店頭POP
今の気分に合う一冊かも
気分、読みどころ、向いている読者を店頭POPのようにまとめました。
- こんな時に
- 社会人になったあとも、自分の人生がどこへ向かうのか分からなくなる時
- 刺さるポイント
- 東京で働き、迷い、踏みとどまる若者たちの人生が少しずつ交差していく
- 向いている人
- お仕事小説や、二十代後半の揺れを描く群像劇が好きな人
Reading Notes
読みどころメモ
今日は、早見和真さんの『普通に青い東京の空を見上げた』をご紹介します。
この作品は、東京で暮らす二十七歳前後の若者たちを描く連作群像劇です。主人公は一人ではありません。一流企業に入ったものの、時代遅れの働き方にすり減っていく青年。結婚や将来のために働く意味を考える青年。見た目や役割を期待されながら、自分の人生をどこか遠くから眺めている女性。かつて野球に打ち込んでいた過去を抱え、いまは別の場所で日々を続けている男。東京の街のあちこちで、それぞれの停滞と小さな決断が描かれていきます。

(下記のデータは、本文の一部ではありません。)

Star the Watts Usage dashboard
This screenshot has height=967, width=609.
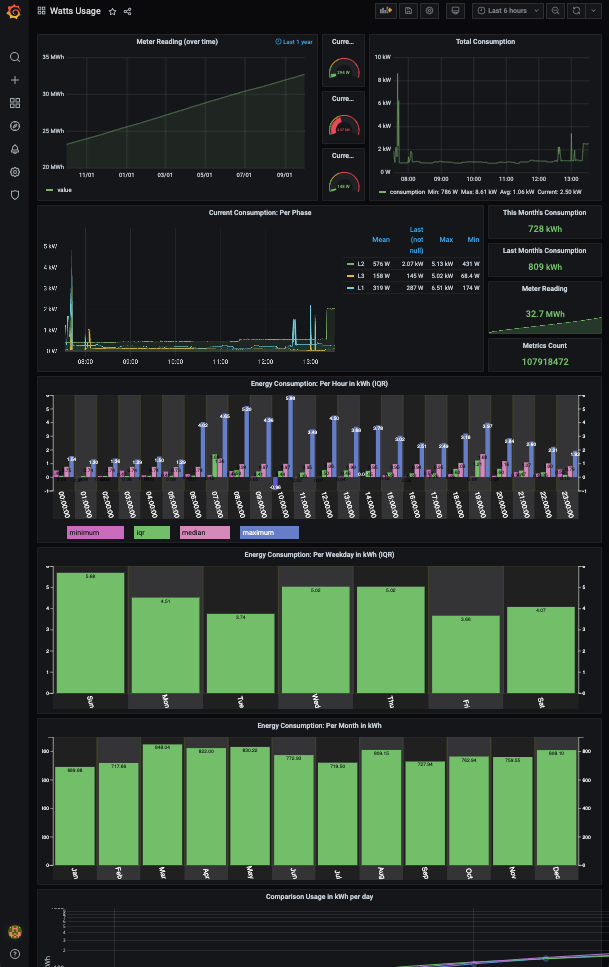pos(113,11)
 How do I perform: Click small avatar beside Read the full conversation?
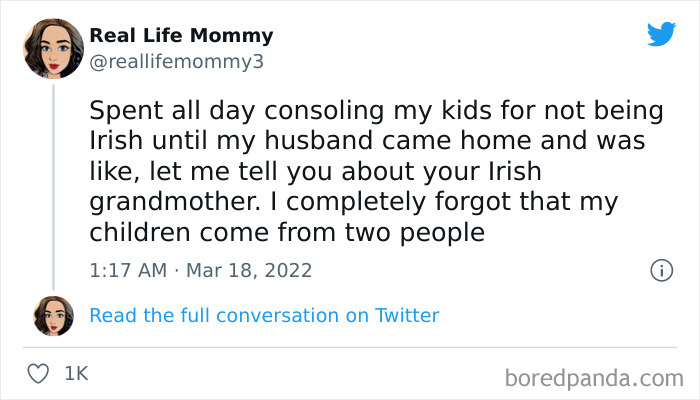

読みどころは、大きな成功や劇的な転落ではなく、日常の中で人が少しずつ追い込まれたり、救われたりする瞬間にあります。仕事を辞めたいと思っても、生活や家族、恋人、未来の不安が簡単にはそれを許してくれません。誰かの何気ない言葉が逃げ道をふさいでしまうこともあれば、思いがけない再会や小さな親切が、もう一日だけ進む力になることもあります。
連作としての面白さは、別々に見えた人生が、後半に向かってゆるやかにつながっていくところです。東京という大きな街では、人はばらばらに生きているように見えます。けれども実際には、誰かの客であり、同僚であり、友人であり、過去の知り合いでもある。視点が変わるたびに、ひとつの場面の意味が少し変わって見える構成が、孤独な登場人物たちに温度を与えています。
『普通に青い東京の空を見上げた』は、若さのまぶしさよりも、若さが終わりかける時期の不安を描いた物語です。頑張れば報われると言い切るのではなく、報われない日にも空は変わらず青い、という感覚が残ります。仕事、人間関係、将来に疲れたとき、自分だけが立ち止まっているわけではないと思わせてくれる一冊です。